I’m a newcomer to scrAPI and I must say that it really saved me some time. Thanks!
However, I still have some doubts so I’ve decided to ask. For example, how would you parse something like this without using regular expressions?: adasfasfda adasfasfda
adfasdfa
adfasdfa
The aim is to get only the first two paragraphs, but not the last two and get as a result the contents of tag in one variable and the rest of tag in another one.
Sorry the original markup was interpreted by the blog engine. Let’s try again
a adfasfafas a adfasfafas
adfasfafas
adfasfafas
–>
Again, the aim is to get only the first two paragraphs, but not the last two and get as a result the contents of tag in one variable and the rest of tag in another one.
You can get just the <b> elements by selecting for “b”. And once you get them, you can remove them from the element (leaving just the rest of the text) by calling detach on each element.
So:
bolds = HTML::Selector.new(“b”).select(element)
bolds.each { |b| b.detach }
When you’re dealing with the text itself (e.g. you want the first two lines but not the second), use regular expressions.
Hello Assaf,
thanx a lot for great library.
But I have few questions regarding it:
1. If yiu use tidy, why not to build xml and extract content with XPath
2. Is it possible to make lgical selectors like
E[foo="bar" && foo2="bar2"]
I don’t know css selectors so well, but is it possible to make selection in css like this xpath
//E[contains(/F/@class,'some')] –
E with F child which has ‘some’ substring in class attribute
I am thinking of adding this feature to scrAPI. The CSS syntax could look like:
E:contains(F.some)
The reason it’s not there yet is very simple. Extending the syntax so it’s simple to understand, and does 80% of the work is easy. A simple :contains will work.
Extending the syntax to do the other 20% is very hard, and I think the best way is to just use Ruby blocks. But I need a few more examples of real code so I can extract a clean and simple pattern out of them.
You have done an incredible job with scrAPI. I am learning Ruby mainly to take advantage of your library. So far, I have only scraped one complex page and the process was smooth enough so far. I have to see if my code is going to be maintainable going forward.

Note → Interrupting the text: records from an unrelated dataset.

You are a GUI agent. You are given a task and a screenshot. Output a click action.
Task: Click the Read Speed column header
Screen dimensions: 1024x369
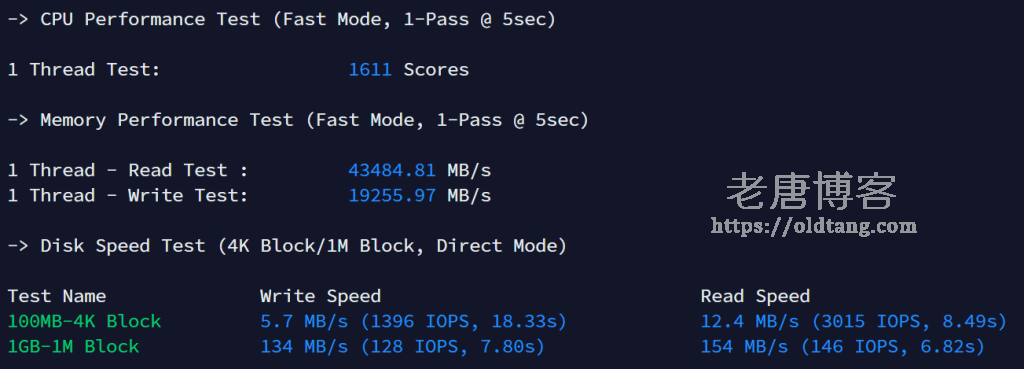755,297
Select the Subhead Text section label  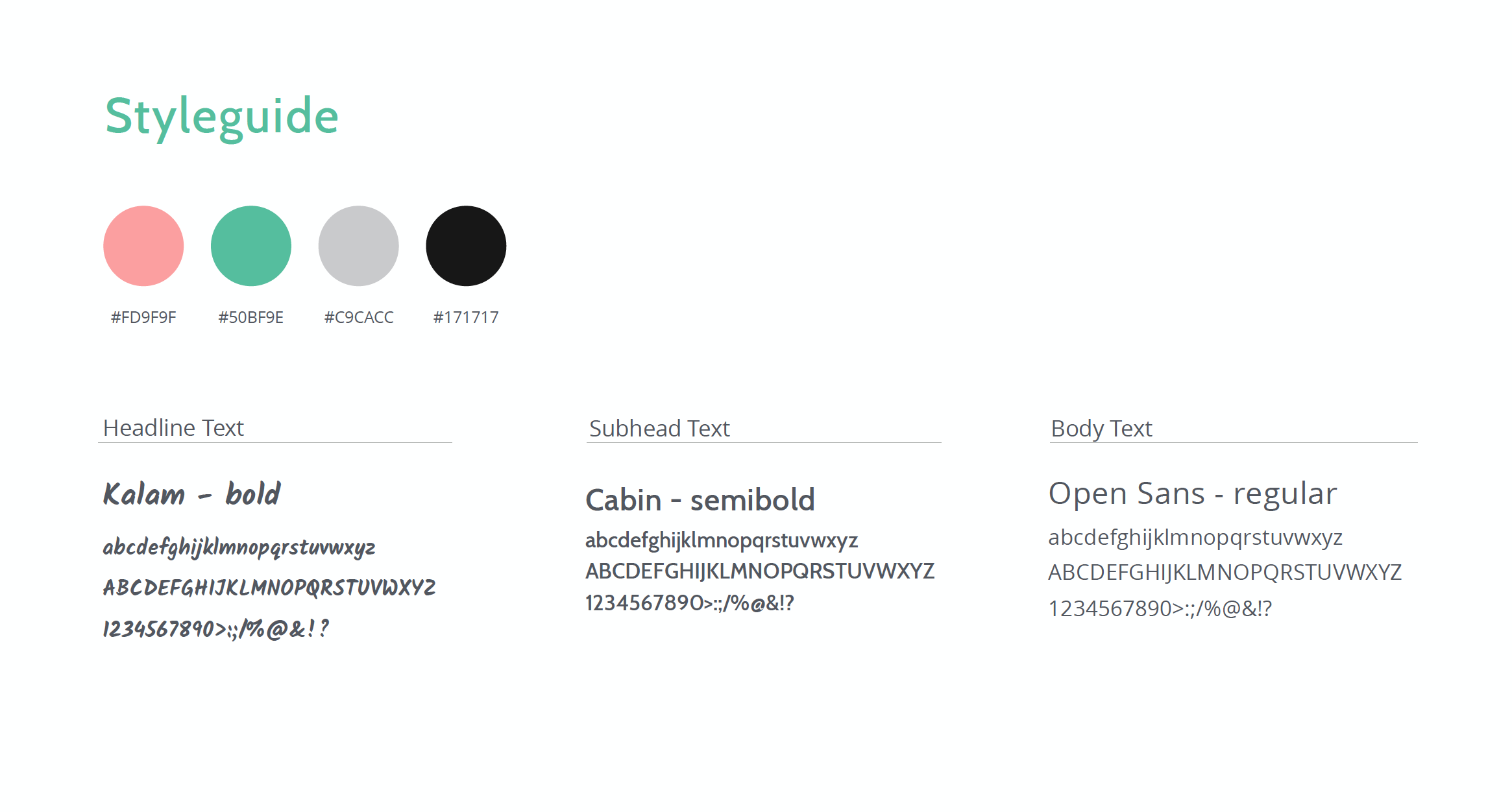[x=659, y=429]
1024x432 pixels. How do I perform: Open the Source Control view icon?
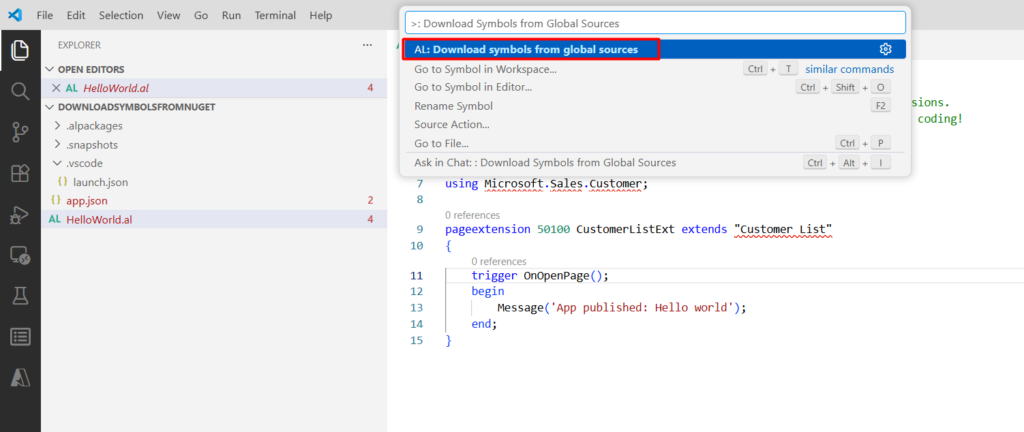coord(20,132)
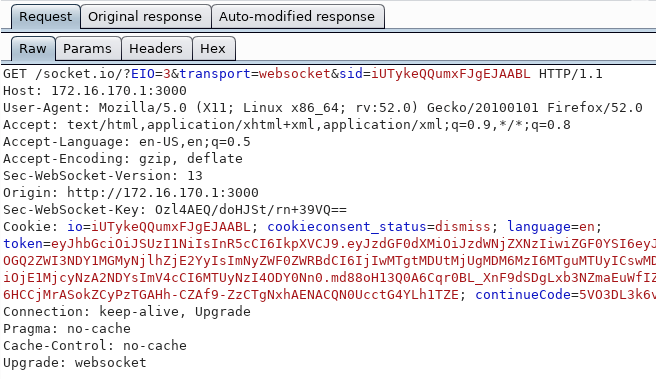Click the User-Agent header line

tap(323, 108)
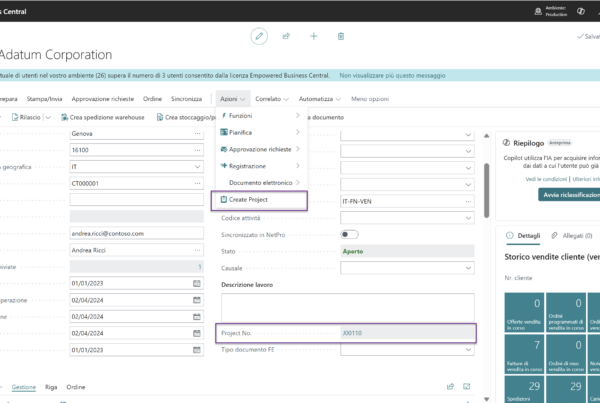Click the expand icon in the lines section
This screenshot has height=403, width=600.
466,387
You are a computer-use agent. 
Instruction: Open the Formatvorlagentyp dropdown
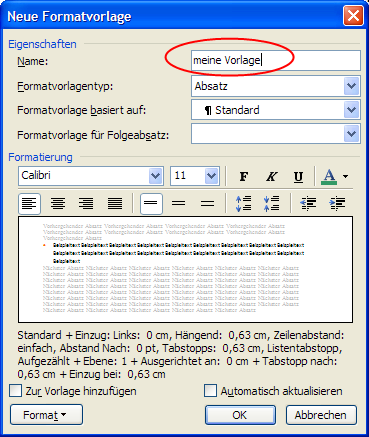point(276,86)
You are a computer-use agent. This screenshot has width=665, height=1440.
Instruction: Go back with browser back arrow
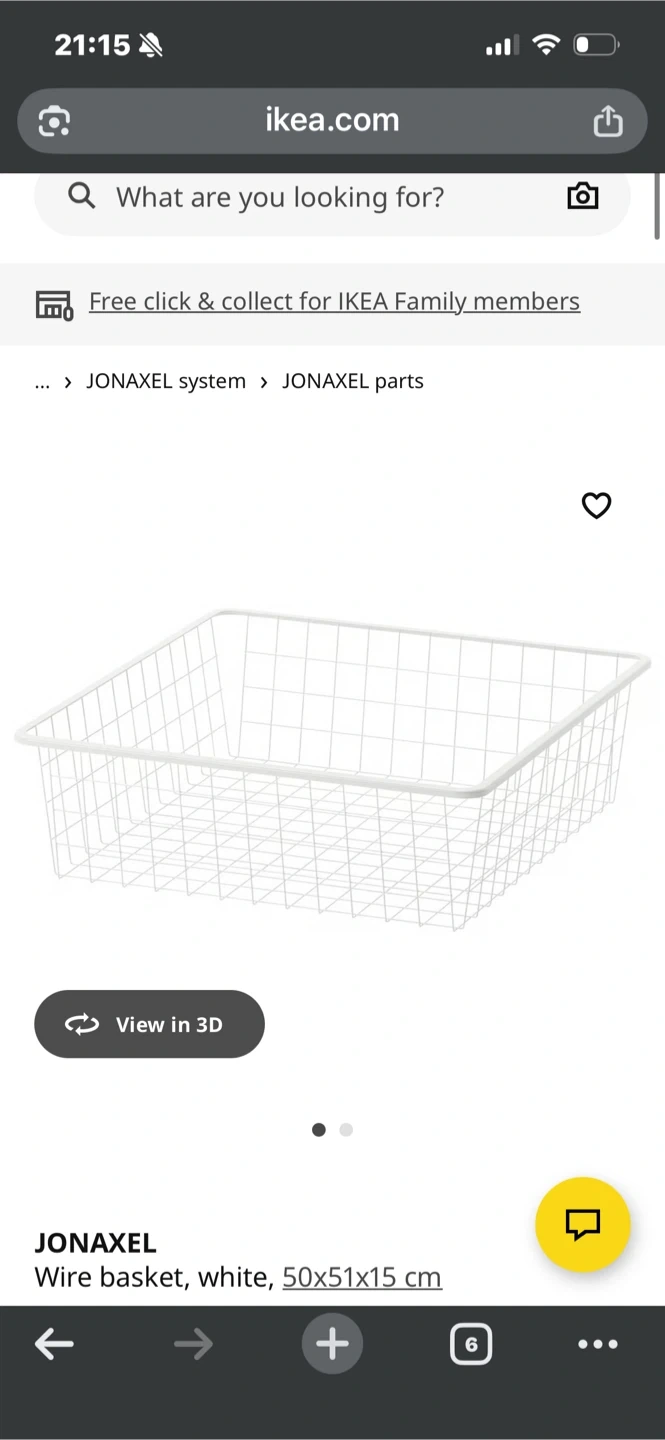click(54, 1344)
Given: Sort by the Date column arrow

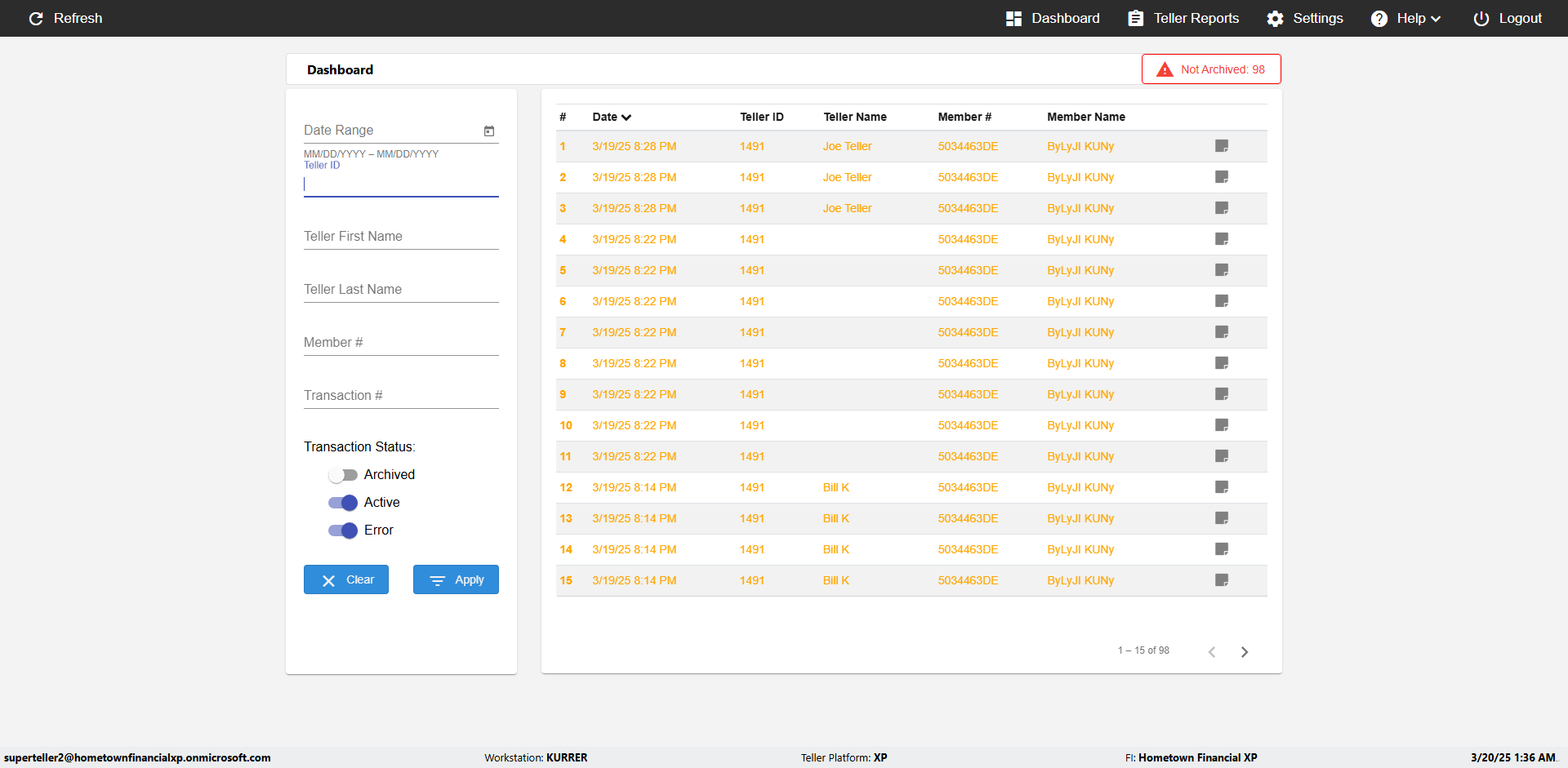Looking at the screenshot, I should point(626,118).
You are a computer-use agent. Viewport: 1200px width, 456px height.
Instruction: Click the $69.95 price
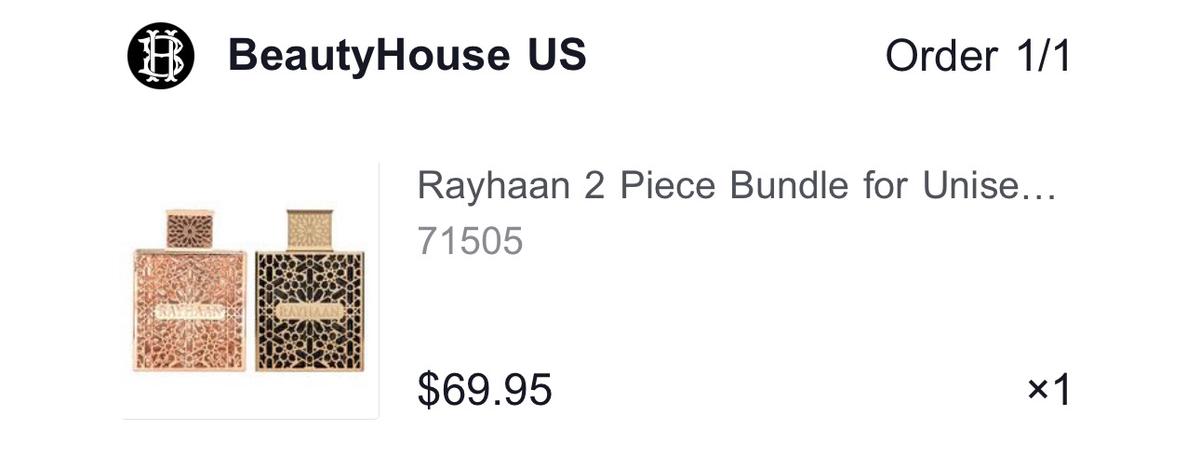[484, 389]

One thing I tried is enhancements suggested at http://www.quarkruby.com/2008/1/30/scrapi-enhancements/. I liked the idea but ran in to couple of issues with those changes. Are you planning to implement such feature? Their blog has also helped in using scrAPI.
One other thing I was wondering was can you point me to performance tips in using scrAPI and Tidy so that I can make sure my code is perf conscious. I hear horror stories about ruby performance in general.
Also, I noticed there is not much activity on scrAPI. Is there a plan to improve/maintain going forward.
Thank you for all your efforts in building scrAPI.